Instructions for the task: Arrange the listing from the line containing "You are a GUI" through its last line, inclusive, as a Markdown table with the columns Row and Line, one line per row and blank lines skipped. Leave the pictures out.

Records for processing:
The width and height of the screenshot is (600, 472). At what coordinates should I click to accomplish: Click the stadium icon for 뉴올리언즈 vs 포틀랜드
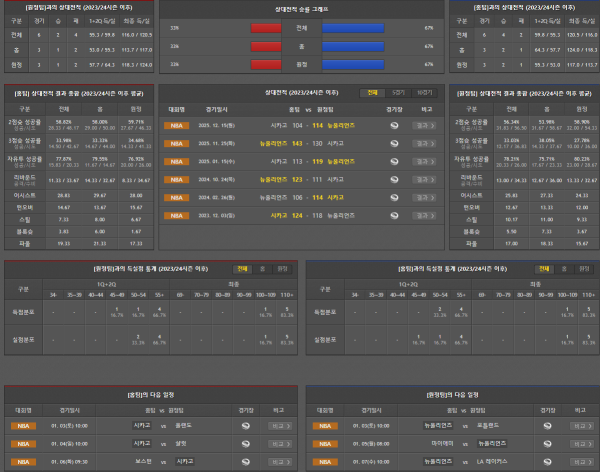(x=547, y=425)
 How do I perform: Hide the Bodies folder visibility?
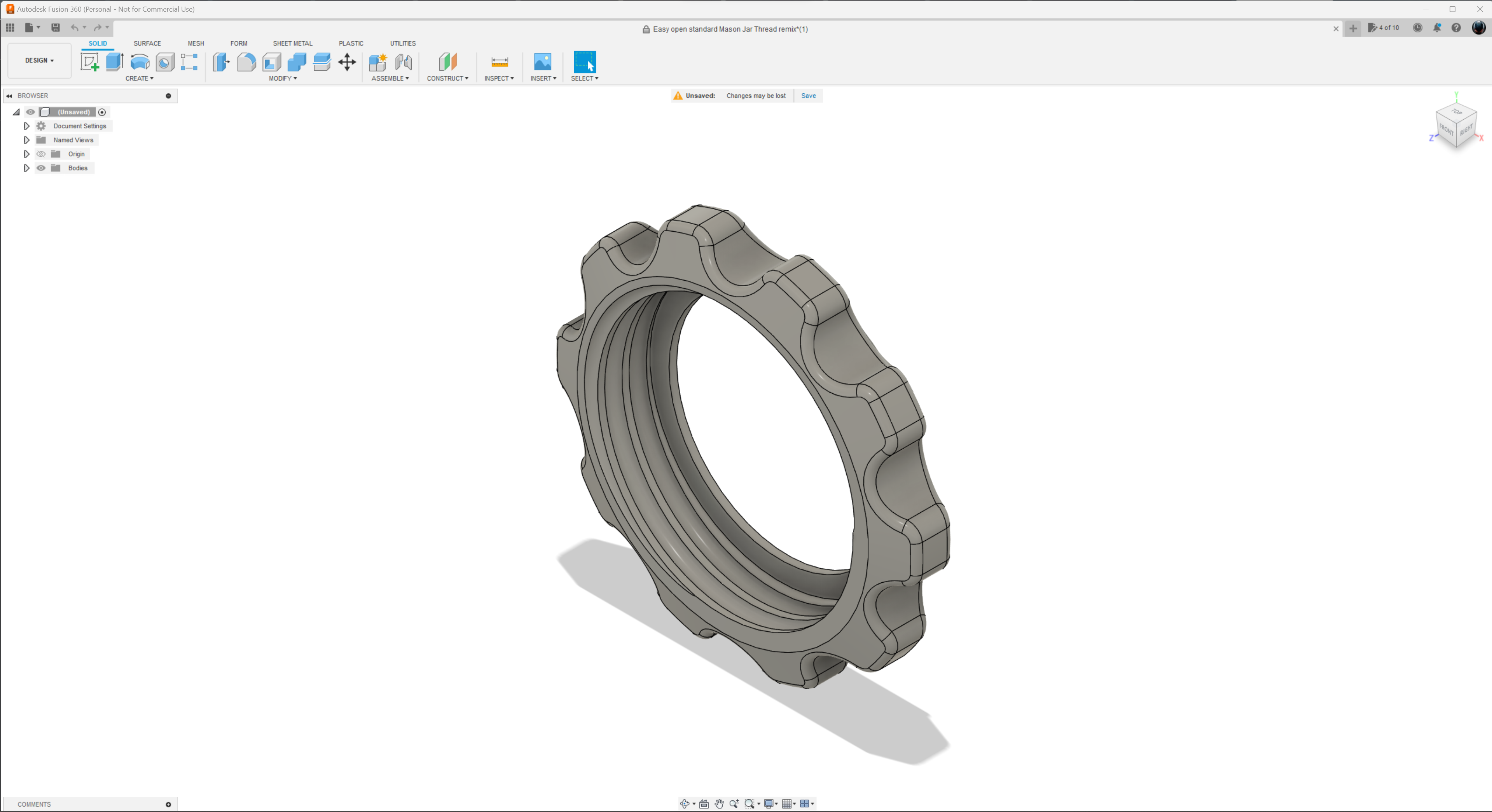point(40,168)
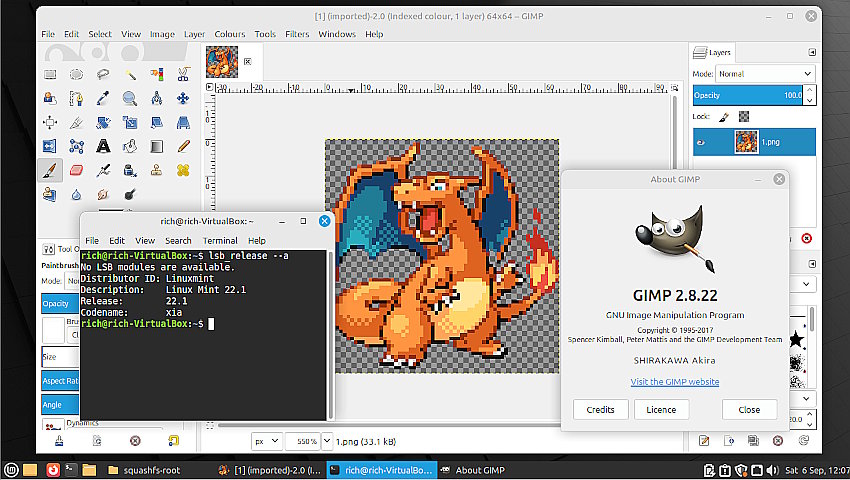This screenshot has height=480, width=850.
Task: Select the Text tool
Action: click(x=103, y=146)
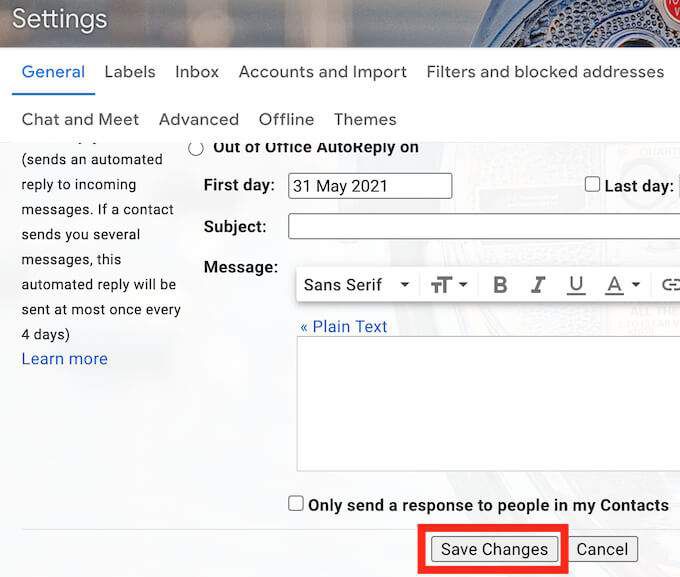Select Out of Office AutoReply on
This screenshot has width=680, height=577.
click(x=196, y=149)
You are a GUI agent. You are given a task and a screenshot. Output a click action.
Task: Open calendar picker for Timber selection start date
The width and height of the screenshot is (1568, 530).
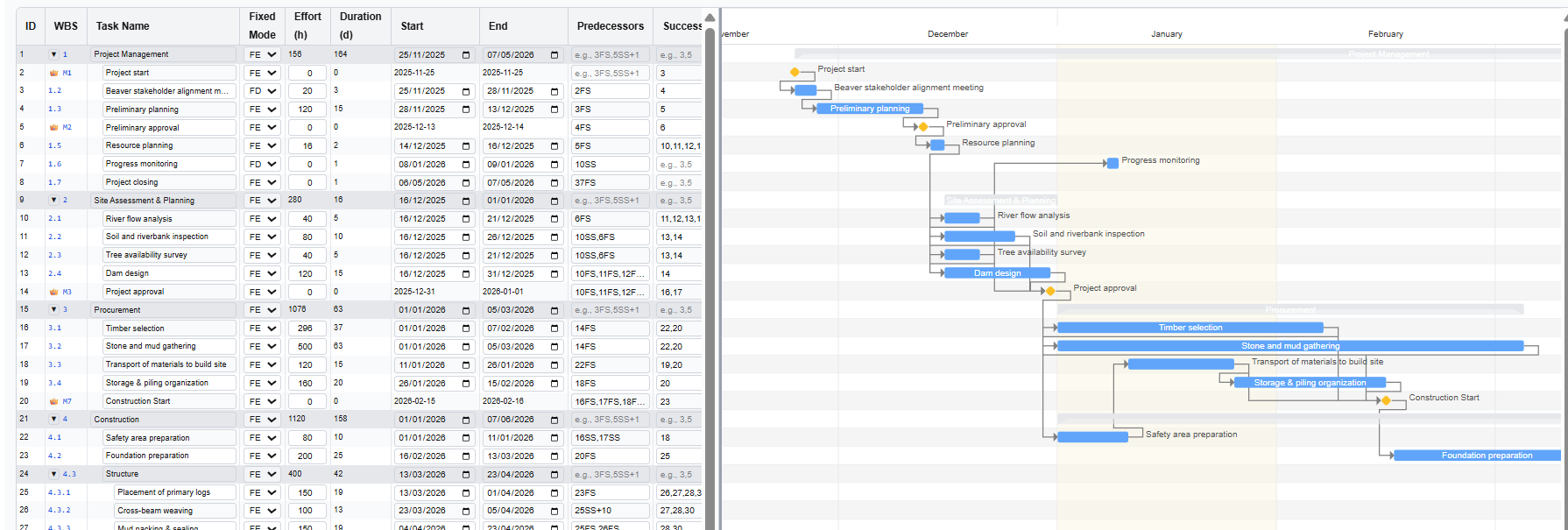[465, 329]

Exercise answer:
| Row | Line |
|---|---|
| 1 | You are a GUI agent. You are given a task and a screenshot. Output a click action. |
| 2 | Task: Open calendar picker for Timber selection start date |
| 3 | The width and height of the screenshot is (1568, 530). |
| 4 | [465, 329] |